_Задания:_
1. Кто командовал Западным фронтом, если верить тексту о начале войны 22 июня?
2. Напишите продолжение текста о разгроме армий Западного фронта в первые недели войны, начиная сразу после его последнего предложения.
── Исходный текст ──
Ранним утром 22-го июня немецкие войска широким фронтом перешли границу СССР и атаковали части Красной Армии. Частям вермахта противостояли войска приграничных военных округов, переименованных с началом войны во  фронты (с севера на юг): Северо-Западный, Западный и  Юго-Западный (24-го июня был образован ещё один фронт — Северный, а 25-го — Южный). В их составе первоначально насчитывалось одиннадцать армий: 8-я,  11-я и 27-я (в стадии формирования)  СЗФ,  3-я, 4-я, 10- я и 13-я армии ЗФ , 5-я, 6-я, 26- я и 12-я армии ЮЗФ.  Если последить боевой путь всех этих перечисленных выше армий, то можно увидеть, что наибольшему разгрому подверглись армии Западного фронта (командующий — генерал Д.Г.Павлов).  За первые две недели войны  все четыре армии ЗФ практически перестали существовать как боевые единицы, было потеряно личного состава красноармейцев и командиров две трети от начавших боевые действия (более 400 тыс.), а также большое количество оружия, боевой техники, боеприпасов и других материальных ценностей, многие из которых были брошены и достались врагу.
───
── Набор данных ──
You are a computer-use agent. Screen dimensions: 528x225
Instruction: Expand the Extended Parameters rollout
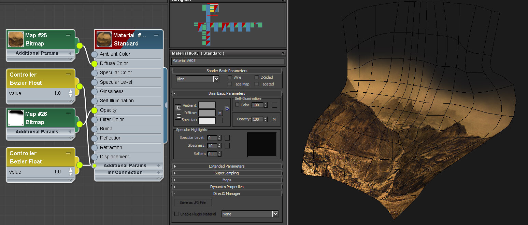click(227, 166)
───
_Ответы:_
1. Генерал Д.Г.Павлов.

2.
Объективной  причиной такого грандиозного разгрома стал  тот факт, что на этом направлении наступала самая мощная группировка немецких войск — группа армий «Центр», а также то, что войска ЗФ были совсем не готовы отразить внезапное нападение противника, потому что  пребывали в состоянии службы в мирное время, а не в полной боевой готовности. В чём же отличие службы в мирное время от   полной боевой готовности?  В том,  что в частях отменяются все увольнения и отпуска, они получают всю необходимую матчасть и боеприпасы и выдвигаются с мест постоянной дислокации на подготовленные к обороне позиции, и ждут там наступления противника. Вот как это происходило в 135-й стрелковой дивизии  Киевского военного округа, которой командовал генерал Смехотворов: «18 июня 1941 года 135 стр. дивизия выступила из района постоянного расквартирования – Острог, Дубно, Кремец и к исходу 22.06.41 г. прибыла в Киверцы … согласно приказа командующего 5 армии генерал-майора Потапова»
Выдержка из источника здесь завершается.